◆ What to do
Can you arrange the lines from the one containing "click on 'Register'." through the one containing "Looking at the image, I should click on (65, 783)." as a Markdown table with the columns Row and Line, leaving out any blank lines?

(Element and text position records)
★ ★ ★
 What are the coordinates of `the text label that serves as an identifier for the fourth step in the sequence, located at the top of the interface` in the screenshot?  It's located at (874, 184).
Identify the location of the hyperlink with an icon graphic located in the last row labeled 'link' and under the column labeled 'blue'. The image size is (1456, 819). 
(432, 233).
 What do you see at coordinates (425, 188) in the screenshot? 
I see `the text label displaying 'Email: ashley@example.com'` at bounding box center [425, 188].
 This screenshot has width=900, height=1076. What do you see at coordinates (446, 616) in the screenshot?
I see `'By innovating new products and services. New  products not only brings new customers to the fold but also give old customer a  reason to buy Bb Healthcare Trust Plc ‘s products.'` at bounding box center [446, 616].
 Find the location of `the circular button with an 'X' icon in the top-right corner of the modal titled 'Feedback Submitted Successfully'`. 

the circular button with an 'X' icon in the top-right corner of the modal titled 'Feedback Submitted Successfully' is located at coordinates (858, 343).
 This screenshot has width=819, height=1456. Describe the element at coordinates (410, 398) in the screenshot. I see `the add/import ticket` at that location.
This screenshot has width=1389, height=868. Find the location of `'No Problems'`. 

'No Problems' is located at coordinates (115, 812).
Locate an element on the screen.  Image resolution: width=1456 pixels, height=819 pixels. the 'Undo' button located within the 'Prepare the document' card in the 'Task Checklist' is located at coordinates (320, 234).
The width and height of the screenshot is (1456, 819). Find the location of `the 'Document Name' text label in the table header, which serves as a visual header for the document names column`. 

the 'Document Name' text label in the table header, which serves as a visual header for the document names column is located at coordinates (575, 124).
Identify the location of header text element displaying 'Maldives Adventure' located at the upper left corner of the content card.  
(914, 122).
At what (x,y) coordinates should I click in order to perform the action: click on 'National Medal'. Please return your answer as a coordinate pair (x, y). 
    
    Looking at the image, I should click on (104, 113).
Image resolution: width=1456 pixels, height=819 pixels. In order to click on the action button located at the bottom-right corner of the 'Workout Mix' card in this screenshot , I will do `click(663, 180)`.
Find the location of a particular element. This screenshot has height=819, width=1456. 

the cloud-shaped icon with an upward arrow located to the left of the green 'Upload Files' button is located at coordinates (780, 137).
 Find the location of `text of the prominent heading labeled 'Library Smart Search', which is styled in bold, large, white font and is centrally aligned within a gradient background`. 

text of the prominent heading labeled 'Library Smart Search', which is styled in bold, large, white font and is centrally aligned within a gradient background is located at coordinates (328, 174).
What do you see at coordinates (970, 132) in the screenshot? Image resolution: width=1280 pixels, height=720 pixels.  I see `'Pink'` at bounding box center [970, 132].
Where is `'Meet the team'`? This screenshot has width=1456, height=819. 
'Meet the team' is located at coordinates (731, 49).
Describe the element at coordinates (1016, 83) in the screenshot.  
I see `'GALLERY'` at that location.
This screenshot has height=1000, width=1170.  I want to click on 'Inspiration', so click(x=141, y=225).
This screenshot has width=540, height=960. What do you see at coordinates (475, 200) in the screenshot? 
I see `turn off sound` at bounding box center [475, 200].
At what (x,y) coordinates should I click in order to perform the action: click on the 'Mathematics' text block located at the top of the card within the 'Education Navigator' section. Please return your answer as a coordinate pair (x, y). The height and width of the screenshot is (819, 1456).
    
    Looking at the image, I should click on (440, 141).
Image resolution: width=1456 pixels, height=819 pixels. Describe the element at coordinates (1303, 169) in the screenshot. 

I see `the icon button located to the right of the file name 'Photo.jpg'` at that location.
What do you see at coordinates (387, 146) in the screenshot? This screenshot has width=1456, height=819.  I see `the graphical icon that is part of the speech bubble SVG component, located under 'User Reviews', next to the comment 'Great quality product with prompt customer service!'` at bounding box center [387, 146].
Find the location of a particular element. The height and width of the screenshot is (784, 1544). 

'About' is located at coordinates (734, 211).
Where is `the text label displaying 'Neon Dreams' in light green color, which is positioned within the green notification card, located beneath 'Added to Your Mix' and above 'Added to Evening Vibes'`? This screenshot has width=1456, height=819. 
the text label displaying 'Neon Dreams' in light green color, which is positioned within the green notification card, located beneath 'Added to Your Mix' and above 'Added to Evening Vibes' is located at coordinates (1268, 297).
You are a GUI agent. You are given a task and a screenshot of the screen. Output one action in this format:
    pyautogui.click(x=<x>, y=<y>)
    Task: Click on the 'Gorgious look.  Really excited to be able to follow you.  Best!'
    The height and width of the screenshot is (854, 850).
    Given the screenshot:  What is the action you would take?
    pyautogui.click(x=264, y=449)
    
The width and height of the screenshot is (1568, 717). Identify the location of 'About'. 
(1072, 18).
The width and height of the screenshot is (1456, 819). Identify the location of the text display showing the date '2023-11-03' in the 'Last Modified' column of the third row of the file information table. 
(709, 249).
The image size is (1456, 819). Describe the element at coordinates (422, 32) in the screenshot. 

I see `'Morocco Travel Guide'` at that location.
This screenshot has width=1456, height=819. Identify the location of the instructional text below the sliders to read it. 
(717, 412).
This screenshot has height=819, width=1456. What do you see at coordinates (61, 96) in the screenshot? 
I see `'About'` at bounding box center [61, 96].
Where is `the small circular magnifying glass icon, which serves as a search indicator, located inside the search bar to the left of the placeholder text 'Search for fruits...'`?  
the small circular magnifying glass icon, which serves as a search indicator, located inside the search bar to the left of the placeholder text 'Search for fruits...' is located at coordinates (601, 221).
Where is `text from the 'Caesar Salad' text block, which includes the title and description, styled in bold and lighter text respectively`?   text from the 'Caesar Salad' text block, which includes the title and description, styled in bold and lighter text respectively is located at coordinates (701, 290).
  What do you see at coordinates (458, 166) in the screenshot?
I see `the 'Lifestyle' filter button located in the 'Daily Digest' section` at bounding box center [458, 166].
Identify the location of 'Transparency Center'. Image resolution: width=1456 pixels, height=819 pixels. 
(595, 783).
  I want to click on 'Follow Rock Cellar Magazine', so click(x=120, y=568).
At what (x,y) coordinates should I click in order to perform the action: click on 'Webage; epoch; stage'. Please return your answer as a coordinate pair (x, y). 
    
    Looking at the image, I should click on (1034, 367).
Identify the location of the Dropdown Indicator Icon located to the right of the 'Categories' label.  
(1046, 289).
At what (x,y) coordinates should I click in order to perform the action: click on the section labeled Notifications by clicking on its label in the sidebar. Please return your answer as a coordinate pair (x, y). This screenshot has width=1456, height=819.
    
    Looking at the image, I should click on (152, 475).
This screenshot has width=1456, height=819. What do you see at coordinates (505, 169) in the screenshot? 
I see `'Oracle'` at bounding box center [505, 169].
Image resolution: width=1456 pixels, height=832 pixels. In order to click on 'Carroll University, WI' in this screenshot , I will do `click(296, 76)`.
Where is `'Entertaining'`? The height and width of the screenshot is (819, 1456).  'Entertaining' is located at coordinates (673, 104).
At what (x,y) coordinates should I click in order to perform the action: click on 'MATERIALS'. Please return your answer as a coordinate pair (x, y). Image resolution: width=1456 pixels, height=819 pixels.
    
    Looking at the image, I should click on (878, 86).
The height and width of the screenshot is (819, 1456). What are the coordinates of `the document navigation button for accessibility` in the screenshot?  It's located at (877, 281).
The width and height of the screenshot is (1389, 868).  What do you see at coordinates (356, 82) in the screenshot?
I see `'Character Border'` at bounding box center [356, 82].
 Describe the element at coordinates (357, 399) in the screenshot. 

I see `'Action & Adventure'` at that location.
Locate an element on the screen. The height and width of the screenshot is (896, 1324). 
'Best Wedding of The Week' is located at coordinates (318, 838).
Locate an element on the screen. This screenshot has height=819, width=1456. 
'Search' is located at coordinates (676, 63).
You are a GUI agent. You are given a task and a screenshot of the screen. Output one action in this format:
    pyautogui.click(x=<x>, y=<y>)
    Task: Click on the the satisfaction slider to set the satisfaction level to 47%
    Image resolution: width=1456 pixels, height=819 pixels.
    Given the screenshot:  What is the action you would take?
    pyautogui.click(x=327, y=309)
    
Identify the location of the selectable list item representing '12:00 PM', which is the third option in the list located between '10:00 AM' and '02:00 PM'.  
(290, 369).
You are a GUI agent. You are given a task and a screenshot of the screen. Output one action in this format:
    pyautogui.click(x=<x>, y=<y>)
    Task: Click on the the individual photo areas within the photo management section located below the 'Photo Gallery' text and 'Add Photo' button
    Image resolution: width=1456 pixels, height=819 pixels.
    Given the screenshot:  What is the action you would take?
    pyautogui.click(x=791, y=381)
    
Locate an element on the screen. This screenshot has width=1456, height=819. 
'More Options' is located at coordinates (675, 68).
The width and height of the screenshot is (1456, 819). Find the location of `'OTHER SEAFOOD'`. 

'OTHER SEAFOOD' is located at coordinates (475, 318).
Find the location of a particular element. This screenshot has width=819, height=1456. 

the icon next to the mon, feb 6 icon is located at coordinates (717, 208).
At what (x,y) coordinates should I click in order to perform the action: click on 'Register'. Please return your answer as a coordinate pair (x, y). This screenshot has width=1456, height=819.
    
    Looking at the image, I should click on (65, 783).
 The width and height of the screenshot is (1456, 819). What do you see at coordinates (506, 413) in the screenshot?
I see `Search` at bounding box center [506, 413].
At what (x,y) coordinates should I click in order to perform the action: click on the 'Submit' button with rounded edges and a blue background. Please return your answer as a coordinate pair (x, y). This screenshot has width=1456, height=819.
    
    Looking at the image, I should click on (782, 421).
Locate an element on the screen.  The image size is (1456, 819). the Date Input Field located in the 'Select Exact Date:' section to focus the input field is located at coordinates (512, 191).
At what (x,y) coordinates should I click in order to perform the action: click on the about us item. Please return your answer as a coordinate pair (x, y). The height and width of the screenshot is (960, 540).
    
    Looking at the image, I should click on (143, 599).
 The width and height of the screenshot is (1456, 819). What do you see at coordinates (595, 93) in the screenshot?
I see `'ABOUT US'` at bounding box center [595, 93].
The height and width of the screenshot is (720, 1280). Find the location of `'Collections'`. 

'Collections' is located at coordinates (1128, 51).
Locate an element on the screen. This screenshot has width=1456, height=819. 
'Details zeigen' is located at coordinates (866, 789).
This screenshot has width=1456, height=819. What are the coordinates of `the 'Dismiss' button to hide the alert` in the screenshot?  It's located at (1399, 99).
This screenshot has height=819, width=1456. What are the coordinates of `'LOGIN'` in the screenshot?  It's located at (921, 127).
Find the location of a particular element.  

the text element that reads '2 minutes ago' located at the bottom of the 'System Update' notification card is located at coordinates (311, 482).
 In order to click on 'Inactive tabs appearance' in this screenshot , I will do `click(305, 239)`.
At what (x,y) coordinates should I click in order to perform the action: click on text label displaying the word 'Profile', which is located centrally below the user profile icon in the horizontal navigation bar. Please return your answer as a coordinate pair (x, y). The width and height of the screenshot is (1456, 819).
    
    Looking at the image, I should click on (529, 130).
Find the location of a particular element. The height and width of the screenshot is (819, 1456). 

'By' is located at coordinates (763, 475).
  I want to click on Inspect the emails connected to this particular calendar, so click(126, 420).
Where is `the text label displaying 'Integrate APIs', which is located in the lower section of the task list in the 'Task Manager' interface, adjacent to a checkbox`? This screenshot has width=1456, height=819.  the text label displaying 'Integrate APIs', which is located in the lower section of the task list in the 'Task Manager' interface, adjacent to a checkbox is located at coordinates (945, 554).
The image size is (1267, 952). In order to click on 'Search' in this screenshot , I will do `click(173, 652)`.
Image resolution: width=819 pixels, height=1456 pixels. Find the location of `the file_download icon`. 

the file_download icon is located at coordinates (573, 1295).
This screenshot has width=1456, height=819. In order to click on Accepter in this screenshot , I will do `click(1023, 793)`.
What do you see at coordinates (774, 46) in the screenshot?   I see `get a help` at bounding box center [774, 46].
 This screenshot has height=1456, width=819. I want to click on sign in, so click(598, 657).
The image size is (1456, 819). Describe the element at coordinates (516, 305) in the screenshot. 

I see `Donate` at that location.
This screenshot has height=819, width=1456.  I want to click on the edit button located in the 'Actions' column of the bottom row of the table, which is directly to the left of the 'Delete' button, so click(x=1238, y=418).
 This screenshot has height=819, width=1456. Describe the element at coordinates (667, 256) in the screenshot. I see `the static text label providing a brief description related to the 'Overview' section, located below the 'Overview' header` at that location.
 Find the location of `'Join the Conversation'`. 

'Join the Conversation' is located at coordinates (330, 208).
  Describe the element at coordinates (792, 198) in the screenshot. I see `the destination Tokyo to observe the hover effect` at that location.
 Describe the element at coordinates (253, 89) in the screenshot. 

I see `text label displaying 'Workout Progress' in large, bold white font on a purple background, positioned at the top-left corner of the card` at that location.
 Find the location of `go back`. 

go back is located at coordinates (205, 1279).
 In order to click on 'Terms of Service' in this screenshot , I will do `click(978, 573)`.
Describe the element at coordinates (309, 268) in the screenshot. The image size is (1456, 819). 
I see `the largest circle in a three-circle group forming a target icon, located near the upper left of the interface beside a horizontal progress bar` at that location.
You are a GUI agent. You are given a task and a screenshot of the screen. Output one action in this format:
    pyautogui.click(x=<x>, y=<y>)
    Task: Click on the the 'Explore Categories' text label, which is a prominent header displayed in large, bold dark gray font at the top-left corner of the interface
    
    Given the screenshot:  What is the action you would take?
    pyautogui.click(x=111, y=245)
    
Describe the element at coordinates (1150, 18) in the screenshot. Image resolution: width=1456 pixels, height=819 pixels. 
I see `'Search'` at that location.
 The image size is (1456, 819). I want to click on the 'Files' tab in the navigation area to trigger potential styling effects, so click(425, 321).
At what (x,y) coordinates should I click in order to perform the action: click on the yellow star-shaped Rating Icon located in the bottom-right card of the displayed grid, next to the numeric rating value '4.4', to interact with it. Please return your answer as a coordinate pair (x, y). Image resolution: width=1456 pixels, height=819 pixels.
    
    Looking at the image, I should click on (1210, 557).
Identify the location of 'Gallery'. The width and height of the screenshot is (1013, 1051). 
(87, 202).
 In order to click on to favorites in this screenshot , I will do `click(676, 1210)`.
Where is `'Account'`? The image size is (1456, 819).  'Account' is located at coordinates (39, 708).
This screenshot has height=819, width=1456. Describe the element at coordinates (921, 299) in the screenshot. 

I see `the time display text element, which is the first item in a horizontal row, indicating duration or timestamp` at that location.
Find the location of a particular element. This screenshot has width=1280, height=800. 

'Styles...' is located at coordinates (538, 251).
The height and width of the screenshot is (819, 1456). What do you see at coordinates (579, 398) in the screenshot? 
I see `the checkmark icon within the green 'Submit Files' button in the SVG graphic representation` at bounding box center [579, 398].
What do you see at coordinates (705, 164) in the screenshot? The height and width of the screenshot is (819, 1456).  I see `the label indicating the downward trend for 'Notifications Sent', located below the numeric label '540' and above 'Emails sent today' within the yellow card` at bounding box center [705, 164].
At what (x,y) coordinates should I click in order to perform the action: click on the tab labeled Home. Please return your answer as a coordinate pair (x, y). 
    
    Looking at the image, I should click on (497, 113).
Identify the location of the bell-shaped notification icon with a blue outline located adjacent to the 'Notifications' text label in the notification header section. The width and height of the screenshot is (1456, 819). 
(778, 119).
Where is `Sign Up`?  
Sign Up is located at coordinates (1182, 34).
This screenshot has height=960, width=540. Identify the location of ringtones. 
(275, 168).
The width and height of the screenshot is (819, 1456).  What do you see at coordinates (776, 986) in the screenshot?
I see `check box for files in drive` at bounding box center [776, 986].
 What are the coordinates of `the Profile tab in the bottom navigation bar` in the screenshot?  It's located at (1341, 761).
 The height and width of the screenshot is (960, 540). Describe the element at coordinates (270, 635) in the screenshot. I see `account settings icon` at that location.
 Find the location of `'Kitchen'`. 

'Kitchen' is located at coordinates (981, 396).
★ ★ ★
◆ The output
| Row | Line |
|---|---|
| 1 | At what (x,y) coordinates should I click in order to perform the action: click on 'Register'. Please return your answer as a coordinate pair (x, y). This screenshot has width=1456, height=819. |
| 2 |     Looking at the image, I should click on (65, 783). |